An arrow is shot at an angle 35 ◦ with the horizontal. It has a velocity of 47 m/s. How high will the arrow go? The acceleration of gravity is 9.8 m/s 2 .
Answer in units of m
Vo = 47m/s @ 35o.
Yo = 47*sin35 = 27 m/s = Ver. component
of initial velocity.
Y^2 = Yo^2 + 2g*h.
h = (Y^2-Yo^2)/2g.
h = (0-729)/-19.6 = 37.2 m.
To find the maximum height reached by the arrow, we can use the equations of motion.
First, let's break down the initial velocity into its horizontal and vertical components.

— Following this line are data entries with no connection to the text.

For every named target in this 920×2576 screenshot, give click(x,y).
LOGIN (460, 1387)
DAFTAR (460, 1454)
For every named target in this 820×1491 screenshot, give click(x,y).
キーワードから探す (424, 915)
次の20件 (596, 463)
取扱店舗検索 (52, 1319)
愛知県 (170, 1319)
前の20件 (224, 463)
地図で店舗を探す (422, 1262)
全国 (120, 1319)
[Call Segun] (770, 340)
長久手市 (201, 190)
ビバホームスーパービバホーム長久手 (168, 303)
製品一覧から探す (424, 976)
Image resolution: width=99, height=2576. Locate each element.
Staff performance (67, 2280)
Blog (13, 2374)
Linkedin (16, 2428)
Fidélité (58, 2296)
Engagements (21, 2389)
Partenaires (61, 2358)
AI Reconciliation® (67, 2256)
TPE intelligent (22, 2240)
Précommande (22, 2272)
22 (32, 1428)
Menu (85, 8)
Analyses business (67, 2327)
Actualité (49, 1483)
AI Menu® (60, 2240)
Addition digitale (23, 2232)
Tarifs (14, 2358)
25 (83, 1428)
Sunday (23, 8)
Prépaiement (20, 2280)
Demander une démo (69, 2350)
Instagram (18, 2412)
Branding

The horizontal component, vx, remains constant throughout the motion and can be found using the velocity and the angle:
vx = v * cos(θ)
vx = 47 * cos(35°)
vx ≈ 38.42 m/s
The vertical component, vy, changes during the motion due to the acceleration of gravity. To find the initial vertical velocity, we can use the equation:
vy = v * sin(θ)
vy = 47 * sin(35°)
vy ≈ 26.87 m/s
The time taken to reach the maximum height, t, can be found using the equation:
t = vy / g
t = 26.87 / 9.8
t ≈ 2.744 s
Next, we can find the maximum height, h, using the equation:
h = vy * t - (1/2) * g * t^2
h = 26.87 * 2.744 - (1/2) * 9.8 * (2.744)^2
h ≈ 36.92 m
Therefore, the arrow will reach a maximum height of approximately 36.92 meters.
To find the maximum height reached by the arrow, we can use the equations of motion for projectile motion. The motion of the arrow can be divided into its horizontal and vertical components.
First, let's analyze the vertical component of the projectile motion. The arrow is shot at an angle of 35 degrees with the horizontal, so we need to find the vertical velocity component (Vy) of the arrow.
Vy = V * sin(θ)
Vy = 47 m/s * sin(35 degrees)
Vy ≈ 26.6 m/s
Once we have the vertical velocity component, we can find the maximum height reached by the arrow using the equation:
h = (Vy^2) / (2 * g)
where g is the acceleration due to gravity (9.8 m/s^2).
h = (26.6 m/s)^2 / (2 * 9.8 m/s^2)
h ≈ 36.25 m
Therefore, the arrow will go approximately 36.25 meters high.